I've reached another milestone. After just two and a half years I've extracted all the data from volume one of the Whitbread Gravity Book. My ridiculously large spreadsheet of beer details* has grown even more ridiculously large. But I've noticed a slight problem.

The spreadsheet covers around 200 years: 1804 to 2005. The 19th century details come mostly from brewing records with a few from chemical magazines. I've the most information for the years 1920 to 1960, courtesy of the Whitbread and Truman Gravity Books. There are a few odd entries for the later 1960's and odd analyss from newspaper articles of the 1970's. After that, the Good Beer Guide is my main source.

And that's where the gaping hole emerges. Because the Good Beer Guide doesn't cover all beer. Just cask beer and the odd bottle-conditioned beer. There's a whole world of British beer that suddenly slips from view. I can tell you next to nothing about Brown Ale after 1965. I don't have any data.

While I know all about the cask beers from a mayfly micro of the mid 1980's, British bottled Stouts of the same period are a total blank. It's frustrating. The Good Beer Guide lets me track changes in strength of cask beers because it was published annually. Each edition is a little time capsule of the beers as they were in a specific year.

I'm working my way around to a request. An appeal. Does anyone know of another source of British beer gravities of the last 40 years? Especially of bottled and keg beers. Without them, I can only see half of the picture.

It's weird that the 1980's should be more problematic than the 1920's.

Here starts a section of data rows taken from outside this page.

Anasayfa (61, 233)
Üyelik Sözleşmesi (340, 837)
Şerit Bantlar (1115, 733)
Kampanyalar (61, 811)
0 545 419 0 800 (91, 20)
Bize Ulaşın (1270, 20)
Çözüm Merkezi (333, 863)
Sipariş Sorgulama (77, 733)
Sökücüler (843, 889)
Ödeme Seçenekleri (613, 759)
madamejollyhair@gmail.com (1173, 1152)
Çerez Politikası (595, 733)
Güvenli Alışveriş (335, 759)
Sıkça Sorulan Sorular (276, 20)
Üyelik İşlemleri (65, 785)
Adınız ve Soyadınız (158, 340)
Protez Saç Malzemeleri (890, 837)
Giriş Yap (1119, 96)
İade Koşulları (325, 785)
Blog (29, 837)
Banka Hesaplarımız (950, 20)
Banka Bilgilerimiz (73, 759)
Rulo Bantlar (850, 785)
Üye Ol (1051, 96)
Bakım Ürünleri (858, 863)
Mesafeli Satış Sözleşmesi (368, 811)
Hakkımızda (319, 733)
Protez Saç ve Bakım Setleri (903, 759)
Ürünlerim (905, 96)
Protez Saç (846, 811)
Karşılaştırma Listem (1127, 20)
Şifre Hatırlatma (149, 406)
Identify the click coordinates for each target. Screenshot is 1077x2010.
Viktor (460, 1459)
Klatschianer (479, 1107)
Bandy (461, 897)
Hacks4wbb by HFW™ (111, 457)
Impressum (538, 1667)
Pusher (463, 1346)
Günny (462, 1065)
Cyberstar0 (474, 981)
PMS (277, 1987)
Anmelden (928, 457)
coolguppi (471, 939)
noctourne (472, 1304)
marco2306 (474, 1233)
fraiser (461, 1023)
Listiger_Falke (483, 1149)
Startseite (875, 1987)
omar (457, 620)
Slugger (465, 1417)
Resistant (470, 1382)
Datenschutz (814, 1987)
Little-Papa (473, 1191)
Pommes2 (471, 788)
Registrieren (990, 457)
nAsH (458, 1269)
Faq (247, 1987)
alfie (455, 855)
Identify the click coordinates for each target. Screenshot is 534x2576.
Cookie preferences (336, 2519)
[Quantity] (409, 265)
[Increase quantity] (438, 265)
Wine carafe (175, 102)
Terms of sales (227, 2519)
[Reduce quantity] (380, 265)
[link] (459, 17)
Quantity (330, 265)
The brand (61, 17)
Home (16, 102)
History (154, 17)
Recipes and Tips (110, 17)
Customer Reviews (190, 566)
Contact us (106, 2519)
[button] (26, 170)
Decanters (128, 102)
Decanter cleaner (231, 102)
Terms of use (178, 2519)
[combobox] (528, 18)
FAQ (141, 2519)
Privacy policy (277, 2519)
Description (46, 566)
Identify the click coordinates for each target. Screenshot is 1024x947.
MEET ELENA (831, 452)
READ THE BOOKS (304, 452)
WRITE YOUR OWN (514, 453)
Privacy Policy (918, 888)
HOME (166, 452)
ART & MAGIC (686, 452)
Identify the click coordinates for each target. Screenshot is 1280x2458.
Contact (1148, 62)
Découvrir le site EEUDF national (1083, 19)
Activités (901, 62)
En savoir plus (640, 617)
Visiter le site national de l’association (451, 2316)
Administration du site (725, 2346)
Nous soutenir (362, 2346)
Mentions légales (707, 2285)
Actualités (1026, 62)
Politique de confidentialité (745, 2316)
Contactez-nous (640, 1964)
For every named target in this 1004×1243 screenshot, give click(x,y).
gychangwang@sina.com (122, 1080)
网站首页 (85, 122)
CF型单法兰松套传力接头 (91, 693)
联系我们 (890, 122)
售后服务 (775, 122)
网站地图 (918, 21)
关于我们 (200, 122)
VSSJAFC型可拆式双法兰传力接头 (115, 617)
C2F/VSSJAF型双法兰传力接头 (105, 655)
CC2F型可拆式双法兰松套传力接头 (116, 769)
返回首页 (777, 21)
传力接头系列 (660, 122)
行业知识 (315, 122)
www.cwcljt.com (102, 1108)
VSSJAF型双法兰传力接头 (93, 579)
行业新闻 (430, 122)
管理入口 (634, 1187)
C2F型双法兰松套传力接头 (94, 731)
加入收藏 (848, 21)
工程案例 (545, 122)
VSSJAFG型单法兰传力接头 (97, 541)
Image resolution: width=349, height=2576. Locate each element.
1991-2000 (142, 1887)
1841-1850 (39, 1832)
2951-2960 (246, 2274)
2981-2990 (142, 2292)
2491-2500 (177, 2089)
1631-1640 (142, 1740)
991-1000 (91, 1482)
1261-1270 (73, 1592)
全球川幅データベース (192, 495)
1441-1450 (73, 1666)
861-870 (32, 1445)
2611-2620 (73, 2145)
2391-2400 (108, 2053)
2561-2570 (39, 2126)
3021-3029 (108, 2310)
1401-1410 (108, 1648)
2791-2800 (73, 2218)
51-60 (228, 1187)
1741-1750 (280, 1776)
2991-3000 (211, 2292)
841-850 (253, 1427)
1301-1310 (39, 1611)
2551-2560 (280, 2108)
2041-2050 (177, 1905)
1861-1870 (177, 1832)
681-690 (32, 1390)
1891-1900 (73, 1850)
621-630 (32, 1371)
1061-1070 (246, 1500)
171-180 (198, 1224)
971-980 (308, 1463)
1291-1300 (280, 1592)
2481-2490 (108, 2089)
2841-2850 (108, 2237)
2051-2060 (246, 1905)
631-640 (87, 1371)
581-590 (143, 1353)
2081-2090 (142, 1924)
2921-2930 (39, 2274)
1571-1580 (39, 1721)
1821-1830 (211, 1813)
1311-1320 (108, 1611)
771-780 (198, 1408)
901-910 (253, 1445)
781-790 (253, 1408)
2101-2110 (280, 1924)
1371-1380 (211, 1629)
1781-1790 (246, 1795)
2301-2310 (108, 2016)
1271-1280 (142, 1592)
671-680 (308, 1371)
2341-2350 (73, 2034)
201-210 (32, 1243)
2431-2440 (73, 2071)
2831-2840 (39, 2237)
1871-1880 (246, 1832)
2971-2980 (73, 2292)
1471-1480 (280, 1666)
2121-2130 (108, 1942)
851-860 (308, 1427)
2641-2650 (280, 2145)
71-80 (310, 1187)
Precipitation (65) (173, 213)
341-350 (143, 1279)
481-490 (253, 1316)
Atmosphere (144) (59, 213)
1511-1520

* It hits 20,000 entries later this week.

5 comments:

Gary Gillman said...

Thinking on the bottled British stouts of the mid-1980's, surely it was a small group. There was Mackeson and finally Sam Smith's Imperial Stout, Oatmeal Stout and Taddy Porter although not all the last three were, or are, regularly available in the U.K. Tennant's made some excellent strong stout that you could buy in various export markets but not Scotland at the time I believe. Apart from that, the odd micro may have made one, in fact I think Pitfield's - the craft brewery associated to the beer shop near Old St. tube London - made a good one, brown not black. But overall a very small group IIRC.

Gary

Rod said...

Gary
I think you're thinking about the original Dark Star, brewed in the cellar uderneath the Pitfield St shop in the early 80's. Lovely beer.

Gary Gillman said...

That's it Rod, thanks.

Gary

dave said...

You mean this place? http://maps.google.com/maps?q=london+england+old+street&ll=51.526929,-0.083646&spn=0.002854,0.006968&sll=51.514969,-0.106382&sspn=0.035559,0.04765&oe=utf-8&client=firefox-a&fb=1&gl=us&vpsrc=6&fll=51.526371,-0.084313&fspn=0.00277,0.006968&z=18&layer=c&cbll=51.526929,-0.083646&panoid=h9lAjX7OKVIBrZXb-08-yQ&cbp=12,66.36,,0,13.16

I lived above the place (University dorms). I went once into the shop (I'm not sure if it still was a brewery at the time) and didn't recognize any of the beers so I left. Was quite naive about beer at the time. Down the street from a shut Truman's.

Martyn Cornell said...

The Daily Mirror did a study on ber strengths, bottled and draught/cask/keg, in 1972 which I have somewhere, when I get a moment I'll look it out for you.

And I vaguely recall that (1) WHICH did some stuff on beer strengths and (2) in its early days Camra also analysed keg beer strengths - you might get somewhere with Iain Loe, the research chief at Camra in Snorbuns.